### What you have to do
Copy out the records word for word, starting with the line that contains "インストール方法 (608, 499)" and going on through the line that contains "検索 (122, 618)", including both of those lines.
——
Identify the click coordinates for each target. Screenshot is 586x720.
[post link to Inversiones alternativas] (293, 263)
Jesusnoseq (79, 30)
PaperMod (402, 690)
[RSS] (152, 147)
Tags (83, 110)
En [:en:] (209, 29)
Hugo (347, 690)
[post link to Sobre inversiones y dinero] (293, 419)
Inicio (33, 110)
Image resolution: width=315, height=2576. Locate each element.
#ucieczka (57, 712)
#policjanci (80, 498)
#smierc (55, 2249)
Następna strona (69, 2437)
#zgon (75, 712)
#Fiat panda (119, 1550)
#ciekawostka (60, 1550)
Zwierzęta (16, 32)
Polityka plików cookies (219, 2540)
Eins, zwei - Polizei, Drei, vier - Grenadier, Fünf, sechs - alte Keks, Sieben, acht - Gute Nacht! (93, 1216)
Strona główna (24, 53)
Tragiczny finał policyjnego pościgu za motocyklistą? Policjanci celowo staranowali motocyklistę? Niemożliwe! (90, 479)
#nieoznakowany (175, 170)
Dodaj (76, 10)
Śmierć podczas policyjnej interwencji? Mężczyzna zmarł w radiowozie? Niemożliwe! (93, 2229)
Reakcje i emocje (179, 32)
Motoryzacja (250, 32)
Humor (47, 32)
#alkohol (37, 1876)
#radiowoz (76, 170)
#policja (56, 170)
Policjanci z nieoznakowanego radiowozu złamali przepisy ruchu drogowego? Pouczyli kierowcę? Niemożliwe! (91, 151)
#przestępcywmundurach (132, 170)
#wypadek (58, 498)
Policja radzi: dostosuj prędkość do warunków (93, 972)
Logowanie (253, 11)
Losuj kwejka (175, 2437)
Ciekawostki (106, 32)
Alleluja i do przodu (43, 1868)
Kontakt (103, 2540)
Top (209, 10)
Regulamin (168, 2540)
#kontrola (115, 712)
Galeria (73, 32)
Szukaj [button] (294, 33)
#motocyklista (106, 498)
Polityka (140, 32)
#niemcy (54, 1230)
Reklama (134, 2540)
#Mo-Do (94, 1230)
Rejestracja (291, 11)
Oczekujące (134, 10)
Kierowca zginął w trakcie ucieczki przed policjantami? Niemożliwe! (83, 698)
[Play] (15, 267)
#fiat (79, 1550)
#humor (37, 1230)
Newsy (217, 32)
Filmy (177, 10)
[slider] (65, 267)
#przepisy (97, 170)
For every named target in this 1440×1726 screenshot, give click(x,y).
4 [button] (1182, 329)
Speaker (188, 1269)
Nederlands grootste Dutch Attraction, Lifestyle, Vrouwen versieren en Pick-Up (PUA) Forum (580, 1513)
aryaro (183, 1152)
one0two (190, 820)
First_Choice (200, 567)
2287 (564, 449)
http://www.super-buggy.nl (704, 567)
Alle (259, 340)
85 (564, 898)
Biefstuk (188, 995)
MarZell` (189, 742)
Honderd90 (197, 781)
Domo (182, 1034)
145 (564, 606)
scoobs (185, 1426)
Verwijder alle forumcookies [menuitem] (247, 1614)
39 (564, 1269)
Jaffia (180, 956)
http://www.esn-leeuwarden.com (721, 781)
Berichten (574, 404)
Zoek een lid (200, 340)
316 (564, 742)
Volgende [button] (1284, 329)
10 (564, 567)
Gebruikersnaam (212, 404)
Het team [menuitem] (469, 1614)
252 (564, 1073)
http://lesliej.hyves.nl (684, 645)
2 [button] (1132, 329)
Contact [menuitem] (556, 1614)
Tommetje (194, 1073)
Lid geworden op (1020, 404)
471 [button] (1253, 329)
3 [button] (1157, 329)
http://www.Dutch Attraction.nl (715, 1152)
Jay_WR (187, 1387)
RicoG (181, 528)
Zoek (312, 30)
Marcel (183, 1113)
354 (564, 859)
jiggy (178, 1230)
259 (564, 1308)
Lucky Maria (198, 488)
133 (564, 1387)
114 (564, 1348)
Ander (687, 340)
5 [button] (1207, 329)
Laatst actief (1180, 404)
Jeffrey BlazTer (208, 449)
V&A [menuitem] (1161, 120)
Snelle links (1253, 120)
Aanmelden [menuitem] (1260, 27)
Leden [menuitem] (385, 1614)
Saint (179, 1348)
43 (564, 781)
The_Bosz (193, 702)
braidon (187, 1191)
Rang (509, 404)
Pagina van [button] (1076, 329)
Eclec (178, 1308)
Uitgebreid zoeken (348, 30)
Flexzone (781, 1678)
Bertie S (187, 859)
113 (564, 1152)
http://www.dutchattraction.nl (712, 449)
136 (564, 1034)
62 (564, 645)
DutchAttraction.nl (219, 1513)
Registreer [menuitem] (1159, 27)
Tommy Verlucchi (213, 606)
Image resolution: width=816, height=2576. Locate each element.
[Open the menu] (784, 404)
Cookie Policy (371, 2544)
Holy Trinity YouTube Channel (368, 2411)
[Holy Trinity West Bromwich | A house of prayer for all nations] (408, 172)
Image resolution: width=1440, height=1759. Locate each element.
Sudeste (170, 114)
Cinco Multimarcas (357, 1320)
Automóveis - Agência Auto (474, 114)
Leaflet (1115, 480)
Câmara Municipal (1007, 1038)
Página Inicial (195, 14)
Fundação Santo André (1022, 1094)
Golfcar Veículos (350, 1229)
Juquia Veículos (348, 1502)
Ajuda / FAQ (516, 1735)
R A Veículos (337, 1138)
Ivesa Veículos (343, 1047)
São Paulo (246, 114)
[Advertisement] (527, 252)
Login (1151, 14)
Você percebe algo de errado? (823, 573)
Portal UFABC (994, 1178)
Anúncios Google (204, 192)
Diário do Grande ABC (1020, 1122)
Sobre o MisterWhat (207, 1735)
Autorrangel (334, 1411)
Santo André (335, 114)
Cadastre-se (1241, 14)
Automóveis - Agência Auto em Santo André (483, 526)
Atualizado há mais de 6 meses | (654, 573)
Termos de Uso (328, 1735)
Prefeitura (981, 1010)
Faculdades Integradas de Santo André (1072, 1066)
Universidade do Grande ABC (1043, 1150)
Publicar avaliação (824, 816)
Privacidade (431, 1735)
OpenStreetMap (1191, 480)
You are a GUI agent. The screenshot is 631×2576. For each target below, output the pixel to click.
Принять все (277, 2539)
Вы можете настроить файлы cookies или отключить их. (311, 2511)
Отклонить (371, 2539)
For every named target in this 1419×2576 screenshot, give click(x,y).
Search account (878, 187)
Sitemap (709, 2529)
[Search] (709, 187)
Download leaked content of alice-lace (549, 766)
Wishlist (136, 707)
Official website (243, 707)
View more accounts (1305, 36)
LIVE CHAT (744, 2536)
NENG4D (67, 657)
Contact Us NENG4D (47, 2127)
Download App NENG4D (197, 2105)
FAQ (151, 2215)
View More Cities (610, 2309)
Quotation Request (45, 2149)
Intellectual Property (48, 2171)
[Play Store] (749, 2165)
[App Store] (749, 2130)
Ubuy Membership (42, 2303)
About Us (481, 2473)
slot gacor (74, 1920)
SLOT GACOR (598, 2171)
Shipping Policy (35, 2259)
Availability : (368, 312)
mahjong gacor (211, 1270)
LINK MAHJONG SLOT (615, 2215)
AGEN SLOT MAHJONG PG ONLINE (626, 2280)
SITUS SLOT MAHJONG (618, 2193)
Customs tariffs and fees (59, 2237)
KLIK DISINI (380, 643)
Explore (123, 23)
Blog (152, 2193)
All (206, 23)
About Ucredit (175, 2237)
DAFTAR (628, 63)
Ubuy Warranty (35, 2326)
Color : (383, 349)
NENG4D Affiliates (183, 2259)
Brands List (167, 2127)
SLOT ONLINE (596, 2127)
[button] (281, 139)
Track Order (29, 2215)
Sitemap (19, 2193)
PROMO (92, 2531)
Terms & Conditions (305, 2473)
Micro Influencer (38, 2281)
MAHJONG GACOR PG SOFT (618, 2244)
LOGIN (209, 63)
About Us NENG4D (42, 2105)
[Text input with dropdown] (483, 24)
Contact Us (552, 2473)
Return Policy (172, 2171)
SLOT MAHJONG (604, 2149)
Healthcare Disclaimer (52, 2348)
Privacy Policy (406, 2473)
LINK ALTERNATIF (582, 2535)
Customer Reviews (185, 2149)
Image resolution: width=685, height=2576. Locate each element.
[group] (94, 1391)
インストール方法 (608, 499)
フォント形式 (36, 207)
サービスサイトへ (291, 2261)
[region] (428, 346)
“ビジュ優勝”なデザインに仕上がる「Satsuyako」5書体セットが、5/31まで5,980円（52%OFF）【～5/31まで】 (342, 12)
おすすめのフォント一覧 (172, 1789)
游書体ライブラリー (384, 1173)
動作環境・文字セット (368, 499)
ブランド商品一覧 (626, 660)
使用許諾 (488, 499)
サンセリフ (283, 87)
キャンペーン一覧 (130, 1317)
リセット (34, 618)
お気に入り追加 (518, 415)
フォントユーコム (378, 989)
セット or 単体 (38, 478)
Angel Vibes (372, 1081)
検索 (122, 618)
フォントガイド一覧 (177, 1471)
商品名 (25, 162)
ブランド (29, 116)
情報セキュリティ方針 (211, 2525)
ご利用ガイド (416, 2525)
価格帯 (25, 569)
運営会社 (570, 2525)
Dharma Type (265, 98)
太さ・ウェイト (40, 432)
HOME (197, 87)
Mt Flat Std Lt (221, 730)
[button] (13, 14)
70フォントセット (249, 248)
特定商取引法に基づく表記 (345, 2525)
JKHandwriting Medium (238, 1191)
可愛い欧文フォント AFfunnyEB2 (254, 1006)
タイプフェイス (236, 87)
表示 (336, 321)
——
### Completed task
インストール方法 (608, 499)
フォント形式 (36, 207)
サービスサイトへ (291, 2261)
[region] (428, 346)
“ビジュ優勝”なデザインに仕上がる「Satsuyako」5書体セットが、5/31まで5,980円（52%OFF）【～5/31まで】 (342, 12)
おすすめのフォント一覧 (172, 1789)
游書体ライブラリー (384, 1173)
動作環境・文字セット (368, 499)
ブランド商品一覧 (626, 660)
使用許諾 (488, 499)
サンセリフ (283, 87)
キャンペーン一覧 (130, 1317)
リセット (34, 618)
お気に入り追加 (518, 415)
フォントユーコム (378, 989)
セット or 単体 (38, 478)
Angel Vibes (372, 1081)
検索 (122, 618)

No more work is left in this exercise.